Bis in den letzten Satz hinein wechselt Neuwirth verschiedene musikalische Stilrichtungen, ohne jedoch dabei geschmäcklerisch vorzugehen. Vielmehr machen ihre Aneinanderreihungen, die immer ineinander fließen und oft völlig übergangslos erscheinen, großen Eindruck.
Welch persönliche Lebensgeschichte hinter der Komposition steht, ist, bei Stefan Drees nachzulesen, der einige sehr erhellende Texte zu Werken von Olga Neuwirth verfasst hat.

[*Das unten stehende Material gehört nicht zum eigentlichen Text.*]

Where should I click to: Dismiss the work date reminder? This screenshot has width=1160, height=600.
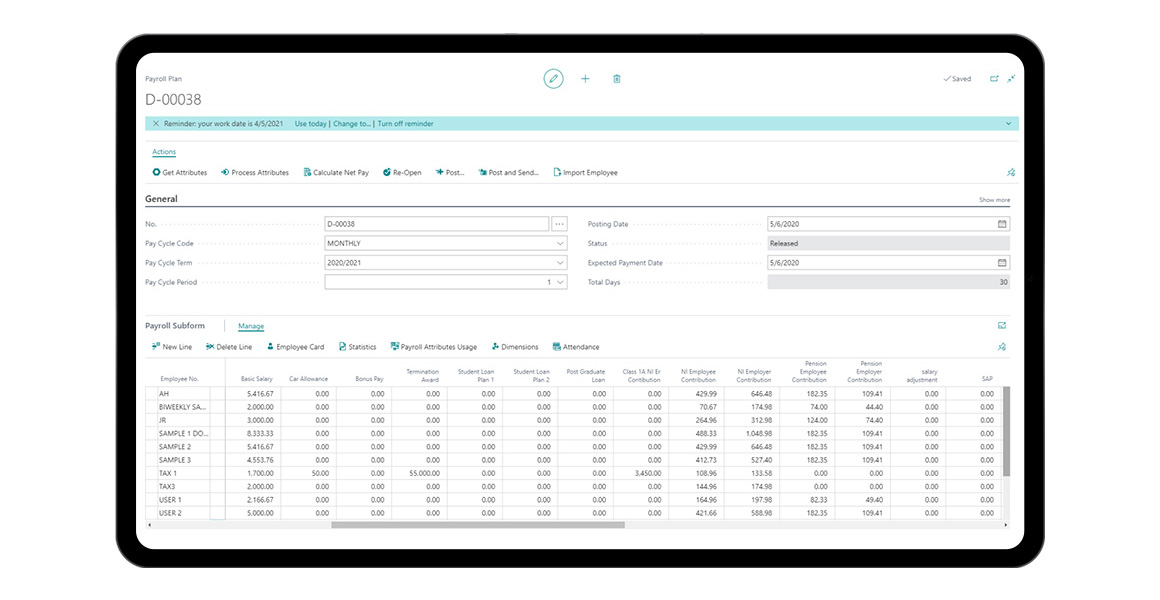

Zwischen den beiden genannten Werken und dem letzten des Abends, Ligetis Atmospères für Orchester, in dem er ohne Schlagwerk auskommt und dabei hauchzarte Windimitationen und Klangwolken bildet, die leise den Raum erobern, konnte kein krasserer Gegensatz eingebaut werden als Bernhard Ganders „Dirty Angel für Flügelhorn, Akkordeon und Orchester“ aus dem Jahr 2010. Ein gefallener und zorniger Engel muss es sein, den Gander in diesem furiosen Stück beschreibt. Der Fortissimo-Einstieg des Orchesters ganz zu Beginn, dem der junge Komponist ein Akkordeon und eine Solotrompete zur Seite stellt, folgen viele weitere unbändige Klangballungen. Immer wieder taucht ein Brausen und Wettern, ein Toben und Klopfen aus dem Klangkörper auf, dem die Stimmen des Akkordeons und der Trompete nur zeitweise Einhalt gebieten können. Wie frei gelassene Kräfte, die aus dem Ruder zu laufen scheinen, hören sich seine Klangsensationen an. Trotz der Vielstimmigkeit ist dennoch das Bestreben zu erkennen, diese großen und heftigen Klangblöcke zumindest durch scharfe rhythmische Einschnitte zu bändigen. Die getriebene Unruhe, die sich permanent eruptiv entlädt, scheint auch nach dem Verklingen der letzten Töne nur scheinbar besänftigt. Wenngleich es zumindest in wenigen Takten dem Akkordeon und der Trompete kurz vor Schluss gelingt, parallel zu agieren und damit das hinter sich stampfende Ungeheuer zu bändigen.

Ein Konzertabend, der von seinem Charakter her dicht und sphärisch zugleich zu fesseln wusste und Neuwirth sowie Gander einen verdienten Platz in der zeitgenössischen Musikproduktion zuwies.